(Stored items)
>>>

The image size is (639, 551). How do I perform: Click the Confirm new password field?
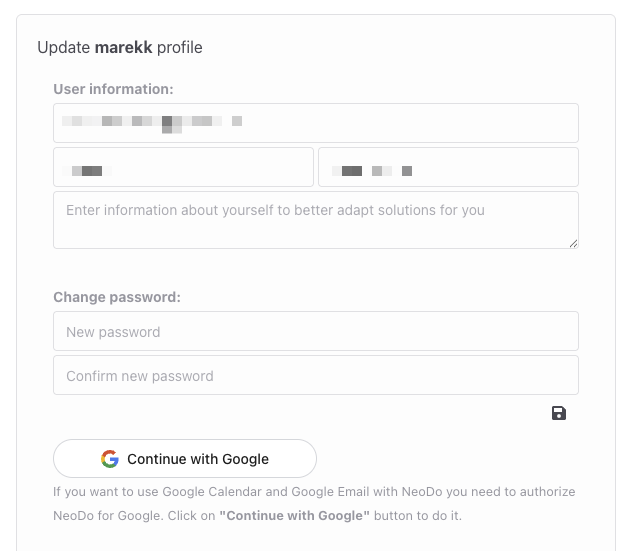(x=315, y=376)
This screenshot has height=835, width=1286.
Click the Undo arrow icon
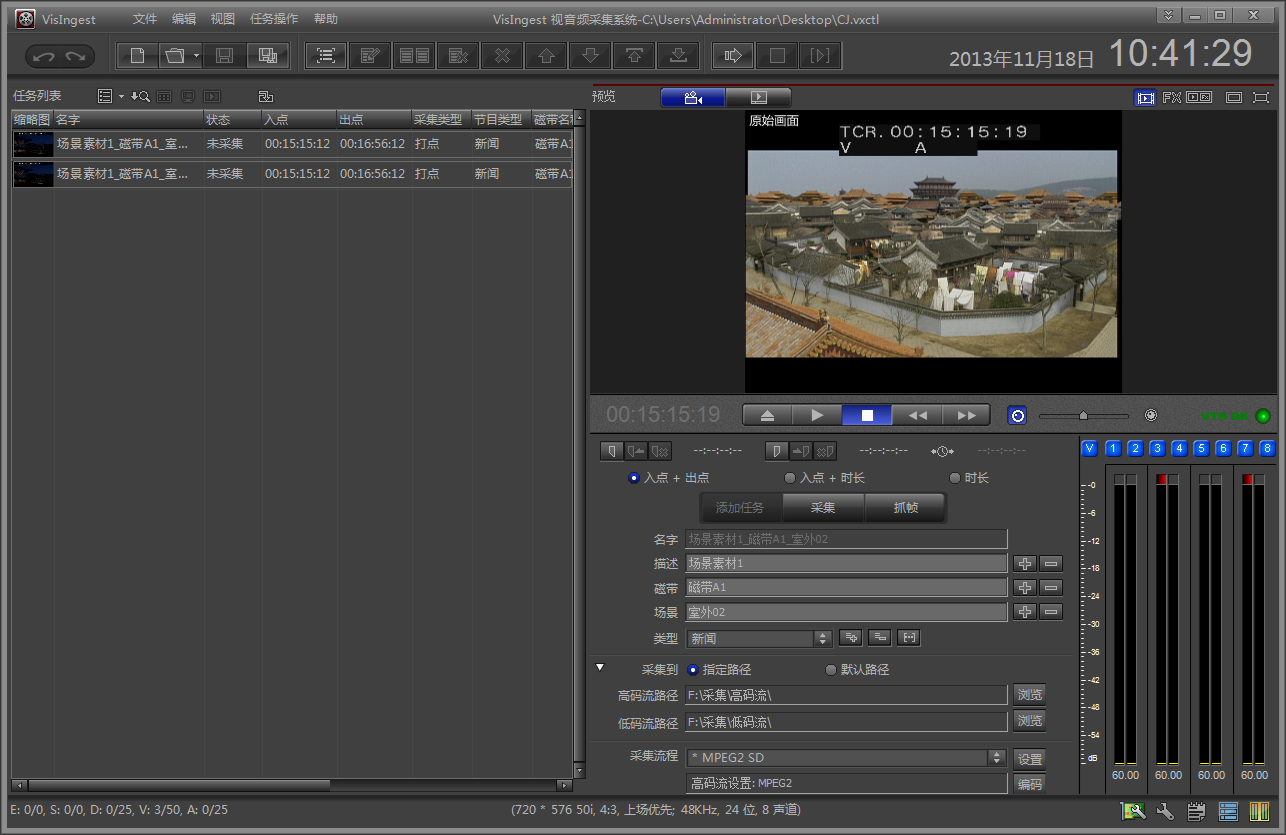pyautogui.click(x=43, y=57)
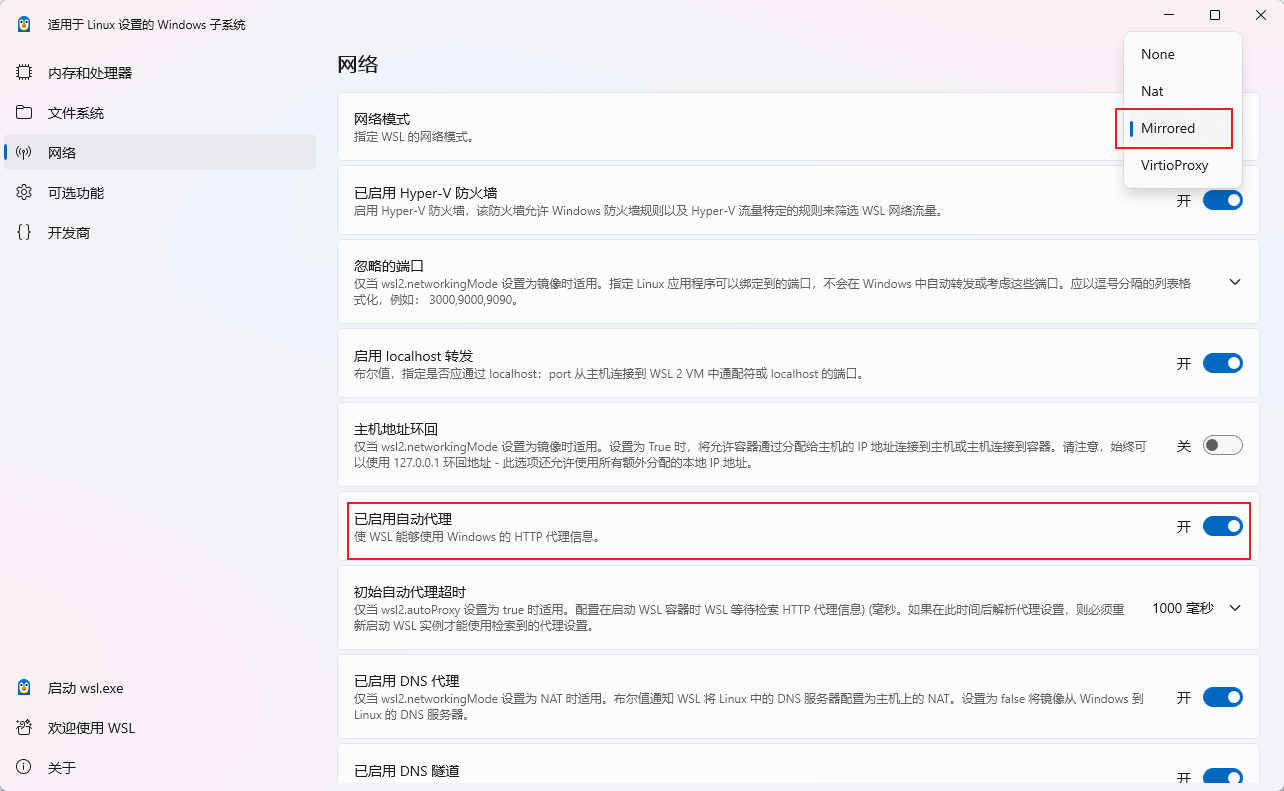Image resolution: width=1284 pixels, height=791 pixels.
Task: Click the memory and processor chip icon
Action: coord(24,73)
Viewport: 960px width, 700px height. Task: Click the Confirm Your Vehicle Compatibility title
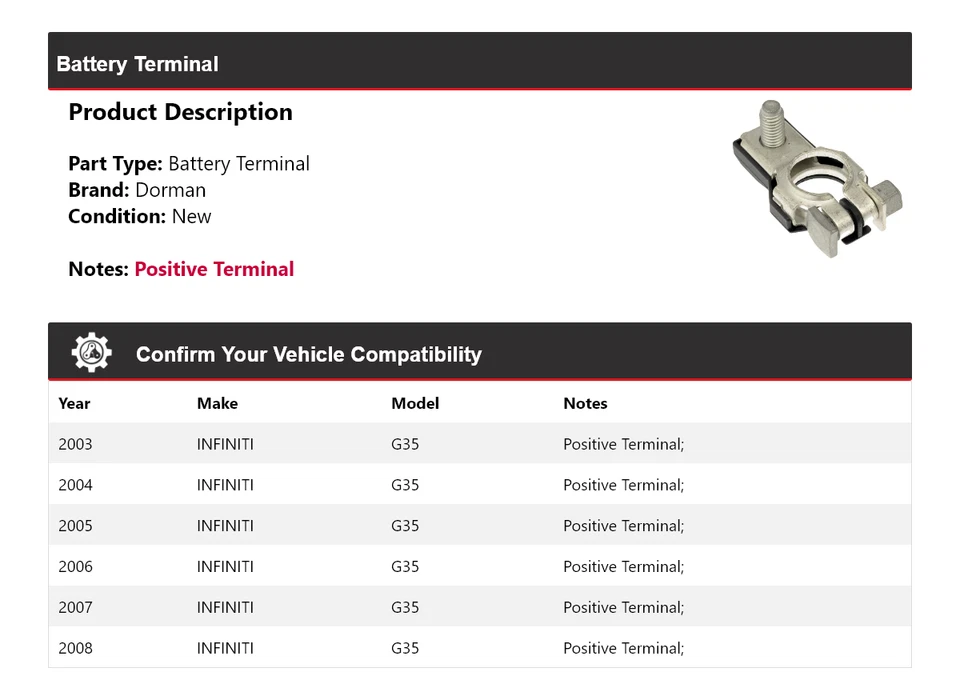(x=308, y=355)
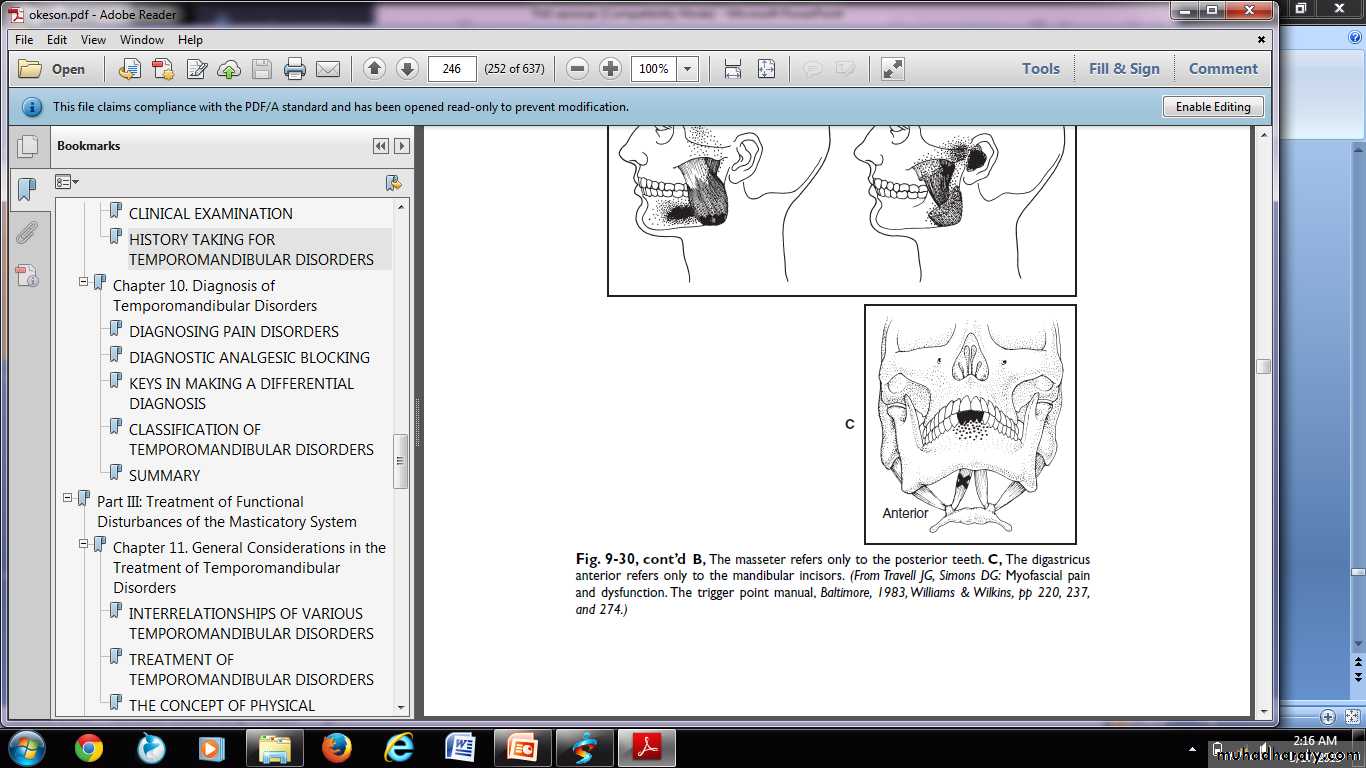Click the zoom out minus button
The width and height of the screenshot is (1366, 768).
coord(577,69)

<<<

If a record contains a picture, leave the picture out; repeat the record itself exactly.

The image size is (639, 551). How do I perform: Click the Confirm new password field?
(x=315, y=376)
This screenshot has height=835, width=1286.
Click the Undo arrow icon
pyautogui.click(x=43, y=57)
Image resolution: width=1284 pixels, height=791 pixels.
Task: Click the memory and processor chip icon
Action: coord(24,73)
Viewport: 960px width, 700px height. Task: Click the Confirm Your Vehicle Compatibility title
(x=308, y=355)
Click the zoom out minus button
The width and height of the screenshot is (1366, 768).
coord(577,69)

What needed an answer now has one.